Mead originated 8,000 years ago or more in Europe, Africa, the Middle East and elsewhere within the native fly zone of the European honeybee, which didn’t appear in the New World until early European settlers brought along their beehives. While wine took root as the favored drink in latitudes hospitable to grapes, in some equatorial and sub-Arctic zones honey-based alcohol became and would remain the tipple of choice.
Often, early mead-makers added herbs and fruits to their brew pots, possibly to vary the flavors, hide defects or both. Today, such infused meads remain common. Those brewed with fruit are called melomels—and the categorization gets even more specific: Grape-honey mead is called pyment, apple-honey mead cyser, and mulberry-honey mead morat. Still other meads are flavored with herbs.
Honey-based alcohol walks a fine line between the wine and the beer worlds—and it belongs, really, to neither. Though meads are often called honey “wines” and are usually sold in standard wine bottles, the wide range of recipes used in mead-making makes the craft of fermenting honey into a beverage more akin to the culture and methodologies of beer brewing.
In fact, Lunder says beer drinkers are his main consumer base, while the wine community, at best, tolerates the presence of honey-based alcohol.
“There is a growing awareness of mead, mostly among beer people,” Lunder says, noting that he regularly pours samples of his mead at beer festivals, where inventiveness of his meads makes them a natural fit in the colorful world of craft beer. “We’ve tried wine events, and a lot of people there kind of walk by and sneer at us. Wine drinkers seem to know what they want, while beer drinkers seem more open to new flavors and styles.”
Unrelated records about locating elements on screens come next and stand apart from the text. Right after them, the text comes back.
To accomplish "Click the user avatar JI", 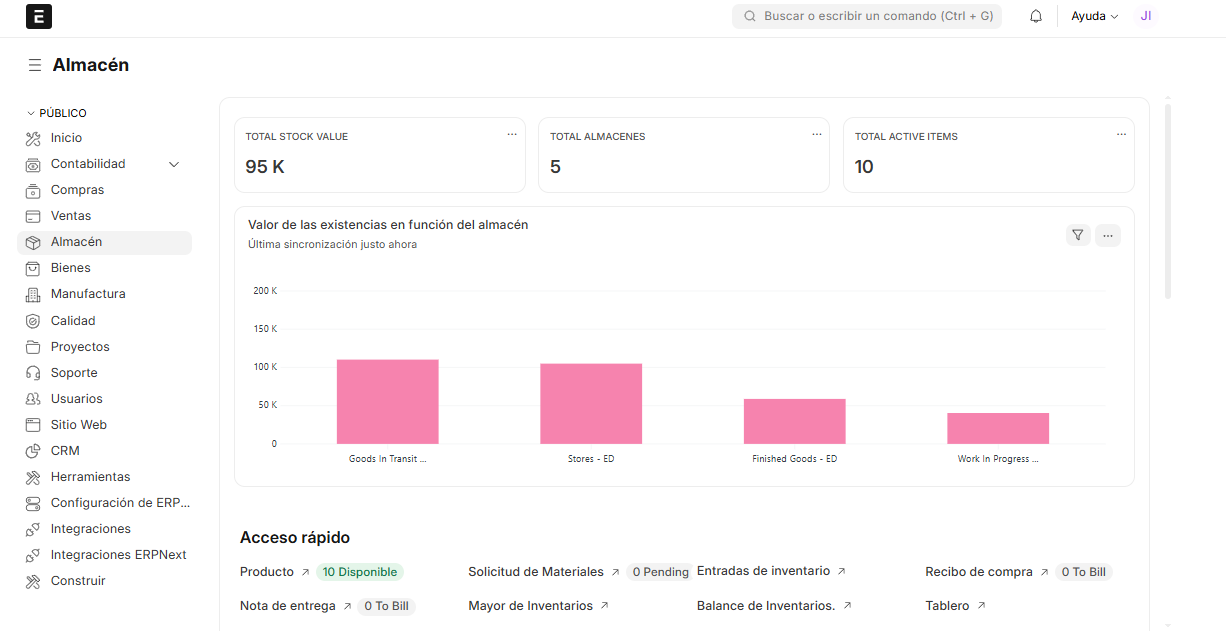I will point(1146,16).
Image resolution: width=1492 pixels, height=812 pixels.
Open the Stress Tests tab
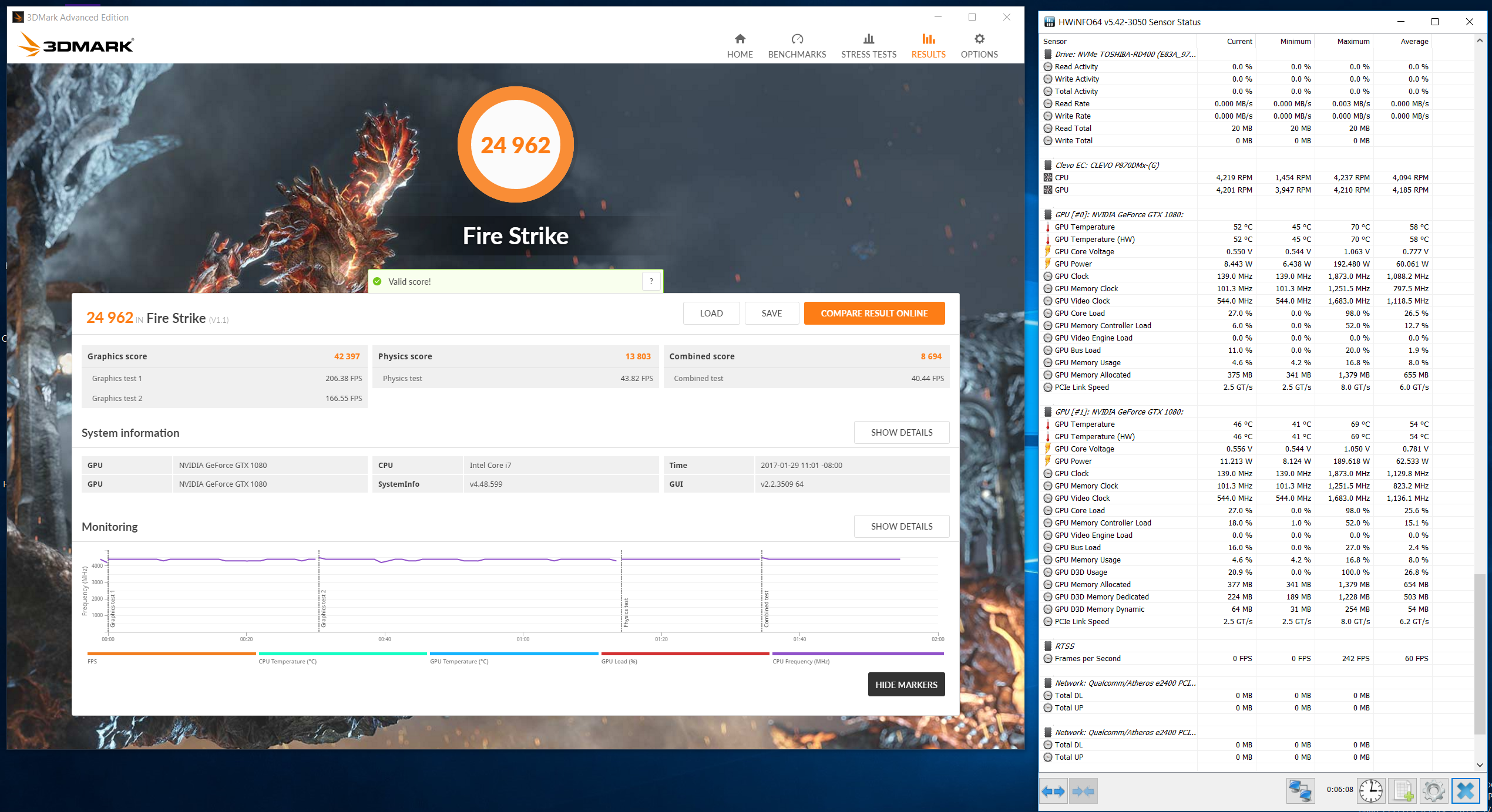868,45
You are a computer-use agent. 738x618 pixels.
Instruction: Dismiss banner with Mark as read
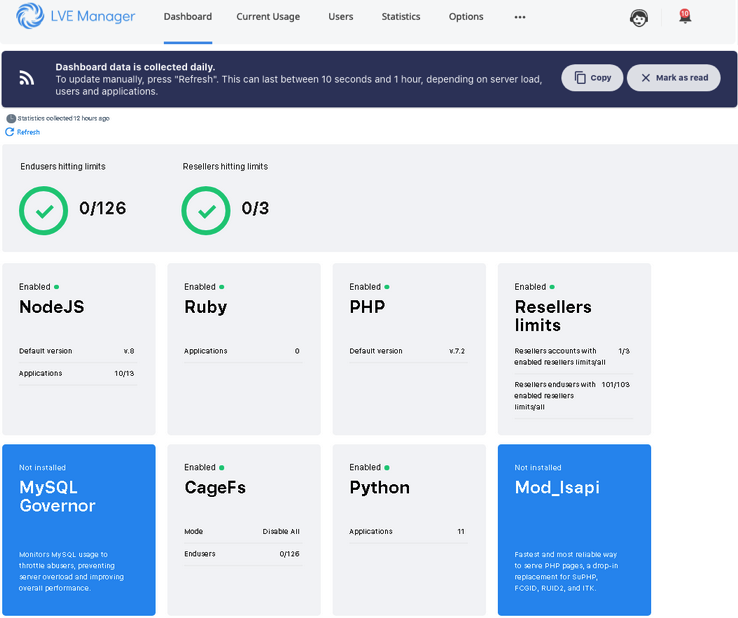tap(673, 78)
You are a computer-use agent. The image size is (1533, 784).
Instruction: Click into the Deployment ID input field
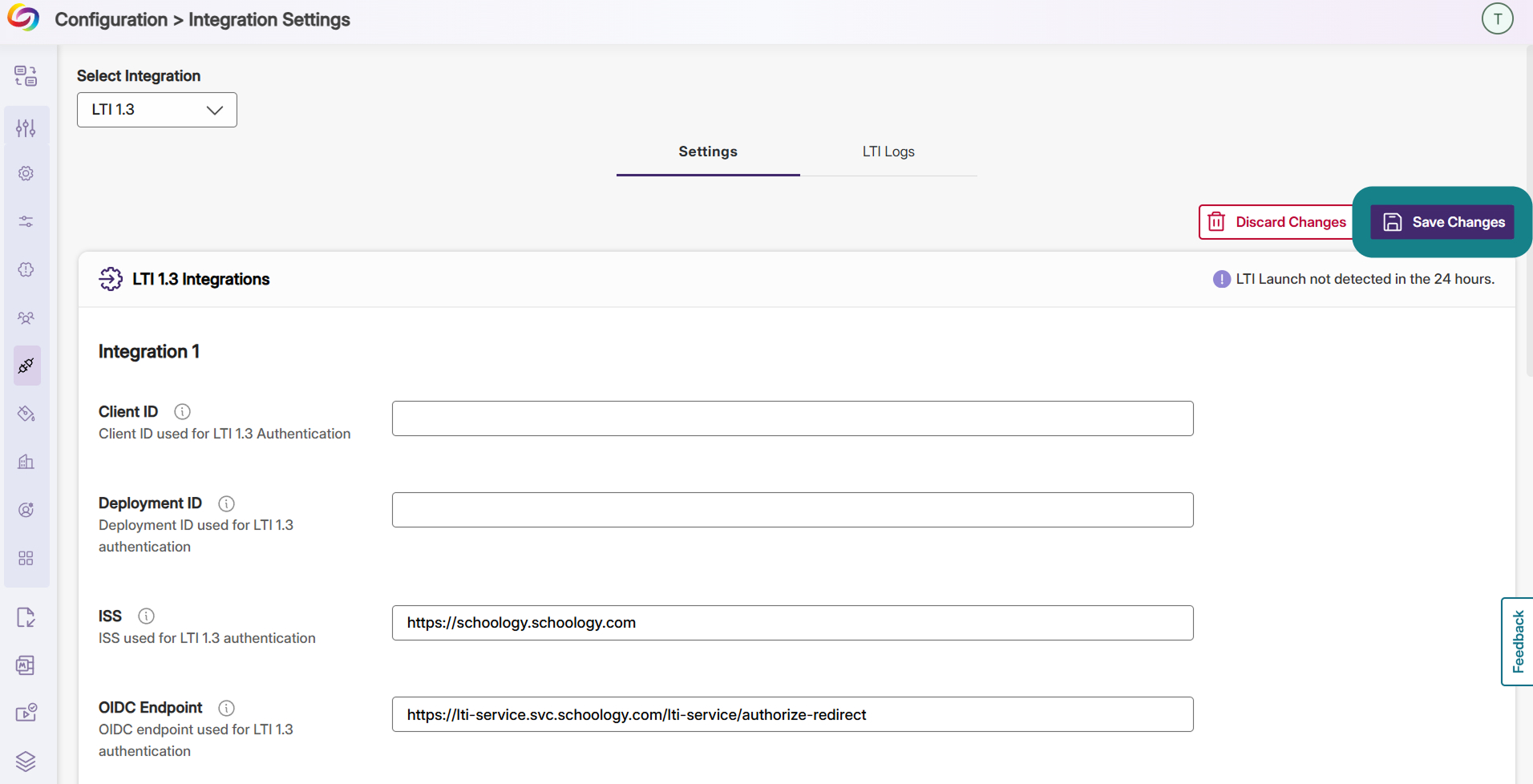(793, 510)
Meaderies in the United States are growing in number. In California, other popular brands include Chaucer’s, in Santa Cruz, and Rabbit’s Foot Meadery, in Sunnyvale, which also began as the bucket project of a homebrewer and is now among the finest makers of mead—and a few honey beers, or braggots—in America. And at least one producer in the United States—Heritage Wines, in New Jersey—is emulating an old Ethiopian honey drink style called tej, made using an indigenous bittering herb called gesho.
Meads from our local producers are available at S&S Produce and Natural Foods, Chico Natural Foods, Liquor Bank, Safeway, Duke’s Cork-N’-Bottle Shop, among other locations. Such retail markets usually feature designated beer aisles and designated wine aisles—and perhaps somewhere in between you’ll find the mead.